SCs exhibited a mature actin cytoskeleton, including stress fibres across all moduli. Maximum projection confocal micrographs of representative SCs cultured on elastic moduli of 0.24, 1.70 and 4.80 kPa that were stained with phalloidin for actin, and TO-PRO-3 iodide for nuclei. White box shows a two-times zoomed in image to highlight the stress fibres. Scale bars represents 20 µm. (Online version in colour.)

Figure 5.

SC displacements and tractions varied across substrate stiffness. Surface contour maps of the magnitude of (a–c) the three-dimensional displacement field , (d–f) the displacement gradient and (g–i) the traction field (|T|) vector for each elastic modulus; 0.24, 1.70 and 4.80 kPa. The cell outline (white) is superimposed onto the contour maps to show its position with respect to each field. Scale bar represents 20 µm. (Online version in colour.)

Figure 6.

SC displacements, tractions and strain energies varied with elastic moduli. Bar plots of the (a) root-mean-squared displacements magnitude (uRMS), (b) root-mean-squared tractions (TRMS), (c) maximum displacement gradient magnitude and (d) strain energy (U) as a function of elastic modulus; 0.24 (n = 143), 1.70 (n = 252) and 4.80 kPa (n = 120). The uRMS and TRMS values are split into their respective shear components and normal components (black and grey, respectively). Geometric mean (μg) and geometric mean absolute deviation (MAD) are shown. *p < 0.05 by one-way ANOVA on ranks across elastic moduli, and **p < 0.001 by t-test between normal and shear components, respectively.

Figure 7.

SC-induced normal tractions played a significant role in the SC traction profile and exhibited an alternating dipole pattern across substrate stiffness. (a–c) Vector field of the SC applied shear tractions and (e–f) contour map of the SC applied normal tractions for the three tested substrate stiffnesses.

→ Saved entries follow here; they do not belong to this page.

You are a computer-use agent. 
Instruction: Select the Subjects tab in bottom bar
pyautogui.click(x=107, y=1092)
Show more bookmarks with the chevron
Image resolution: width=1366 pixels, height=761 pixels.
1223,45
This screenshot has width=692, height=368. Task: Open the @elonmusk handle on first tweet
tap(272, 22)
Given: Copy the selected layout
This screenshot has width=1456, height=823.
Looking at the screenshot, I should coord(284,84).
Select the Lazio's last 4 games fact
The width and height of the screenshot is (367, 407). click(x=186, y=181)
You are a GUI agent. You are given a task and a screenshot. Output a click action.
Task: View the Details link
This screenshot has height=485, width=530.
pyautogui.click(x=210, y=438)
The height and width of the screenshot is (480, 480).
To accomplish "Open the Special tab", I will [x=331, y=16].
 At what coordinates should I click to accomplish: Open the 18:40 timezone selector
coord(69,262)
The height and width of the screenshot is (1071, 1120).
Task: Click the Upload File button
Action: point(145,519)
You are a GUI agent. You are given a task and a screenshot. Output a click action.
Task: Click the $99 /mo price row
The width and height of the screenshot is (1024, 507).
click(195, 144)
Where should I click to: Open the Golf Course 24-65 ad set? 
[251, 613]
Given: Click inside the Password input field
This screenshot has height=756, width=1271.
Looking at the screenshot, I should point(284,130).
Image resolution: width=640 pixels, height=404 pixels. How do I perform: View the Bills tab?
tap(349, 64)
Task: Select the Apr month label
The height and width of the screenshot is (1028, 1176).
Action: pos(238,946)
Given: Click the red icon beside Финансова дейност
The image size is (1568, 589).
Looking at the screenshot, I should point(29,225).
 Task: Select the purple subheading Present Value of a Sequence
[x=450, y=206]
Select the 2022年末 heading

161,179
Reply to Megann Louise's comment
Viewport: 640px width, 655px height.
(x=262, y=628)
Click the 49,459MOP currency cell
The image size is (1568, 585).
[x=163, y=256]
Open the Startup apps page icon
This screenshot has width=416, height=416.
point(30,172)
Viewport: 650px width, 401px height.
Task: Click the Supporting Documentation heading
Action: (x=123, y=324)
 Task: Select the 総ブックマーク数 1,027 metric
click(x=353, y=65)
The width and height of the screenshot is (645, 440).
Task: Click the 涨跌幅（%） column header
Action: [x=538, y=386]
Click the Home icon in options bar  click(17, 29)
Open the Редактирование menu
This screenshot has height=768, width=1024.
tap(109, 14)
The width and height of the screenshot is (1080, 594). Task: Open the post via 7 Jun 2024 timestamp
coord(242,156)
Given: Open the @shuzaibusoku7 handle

The colour bar represents the magnitude of the respective component and the reference vector shows a shear traction magnitude of 250, 350 and 800 Pa for E = 0.24, E = 1.70, E = 4.80 kPa, respectively. The cell outline (white) is superimposed to show its position with respect to the tractions. Scale bar represents 20 μm. (Online version in colour.)

Figure 8.

Finite-element simulation approximates the experimentally observed dipole and out-of-plane SC displacement behaviour. (a) Schematic cartoon showing how SC might transmit force at an adhesion plaque of discrete size. Intracellular actin filaments contract with a force F, inducing dipole such as displacements (u) and rotational moments about the adhesion plaque. (b) Contour map of the FEM results along the symmetry plane showing the normal displacements induced in the deformed configuration of the PA gel (E = 0.24 kPa). The adhesion plaque is modelled as a rigid plate that is firmly bonded to the PA gel with a uniform shear traction of magnitude 180 Pa applied to the top surface of the FA plaque. (c) Experimentally measured out-of-plane SC displacement field. Scale bar represents 5 μm. (d) Plot of the mean normal and shear maximum displacement ratios from our experimental measurements and our finite-element analysis across elastic moduli. (Online version in colour.)